AFC Leopards task force proposes mixed ownership model for club's future

The AFC Leopards Corporate Task Force has recommended a Mixed Ownership Model as the preferred football structure to save the club's future [Photo: AFC Leopards]

AFC Leopards, Kenya’s oldest football club, is on the verge of a historic transformation following the release of a much-anticipated Corporate Task Force report.

The report, released on March 4, 2025, recommends shifting from a society-based structure to a corporate entity, adopting a Mixed Ownership Model to ensure sustainable growth and governance.

Pending ratification by the club’s Annual General Meeting (AGM) set for March 2025, the report outlines a governance shift designed to balance financial investment with fan ownership.

The proposed Mixed Ownership Model follows the globally recognized 50+1 rule, which ensures that club members and supporters retain at least 51% ownership while allowing private investors to hold a 49% stake.
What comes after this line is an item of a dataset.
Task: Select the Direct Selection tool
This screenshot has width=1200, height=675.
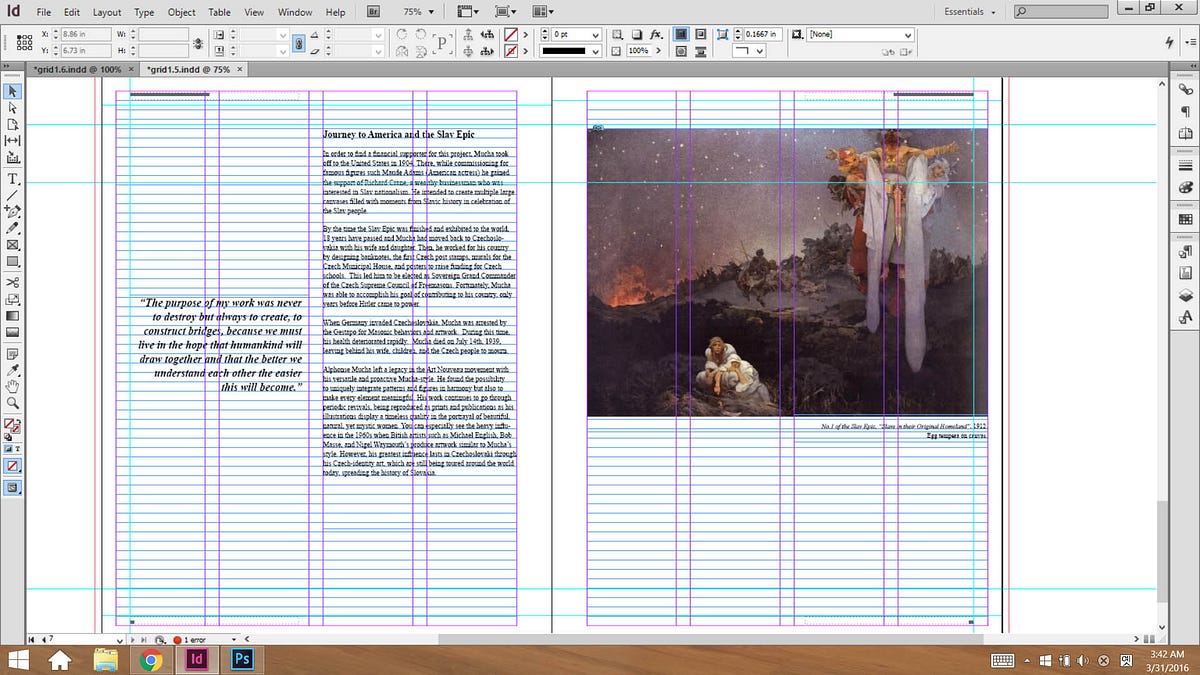Action: click(13, 107)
This structure safeguards the club’s identity and prevents external investors from gaining full control, prioritizing long-term sustainability over short-term gains.

The report proposes the establishment of three key entities: a Holding Liability Company at the top, alongside two corporate bodies—a SACCO (Savings and Credit Cooperative Organization) for members and an investment vehicle for strategic investors. The SACCO will hold a 51% stake, giving members both governance rights and financial benefits such as loan access and potential dividends. The remaining 49% stake will be allocated to strategic investors, ensuring capital infusion for growth. Representation on the Holding Company’s Board of Directors will be proportionate, with SACCO members occupying five seats and strategic investors holding four.

AFC Leopards’ transition into a corporate entity will be overseen by a special Transition Committee, dubbed the Corporate Committee. Comprising seven members—four from the Task Force and three nominated by the club’s National Executive Committee (NEC)—this committee will spearhead the legal incorporation of the SACCO and Holding Company. It will also develop commercialization strategies aligning with the club’s new governance model. The committee’s initial term will be one year, with an optional six-month extension.

Addressing Structural and Financial Challenges
The Task Force report highlights the club’s current structural inefficiencies and the urgent need for reform within Kenya’s Sports Act to enable seamless commercialization of football. Additionally, it identifies crowd trouble and hooliganism as barriers to corporate investment and stresses the importance of revitalizing the club’s traditional fan base to enhance match-day experiences and membership recruitment.

Furthermore, the report outlines key revenue streams critical for the club’s financial sustainability, drawing insights from successful football clubs worldwide. It values AFC Leopards at Ksh 2 billion, citing factors such as sporting performance, fan engagement, historical significance, and commercial potential.

The report is the culmination of six months of extensive research and stakeholder consultations conducted by an eight-member Task Force appointed by the club’s NEC on August 28, 2024. The committee was chaired by Vincent Shimoli, with Richard Ekhalie as secretary and club patron Alex Muteshi as treasurer. Other members included Laureen Ateka, Ngarua Kamuya, Clarence Jumba, Bramwel Aino, and Nelly Mwashi.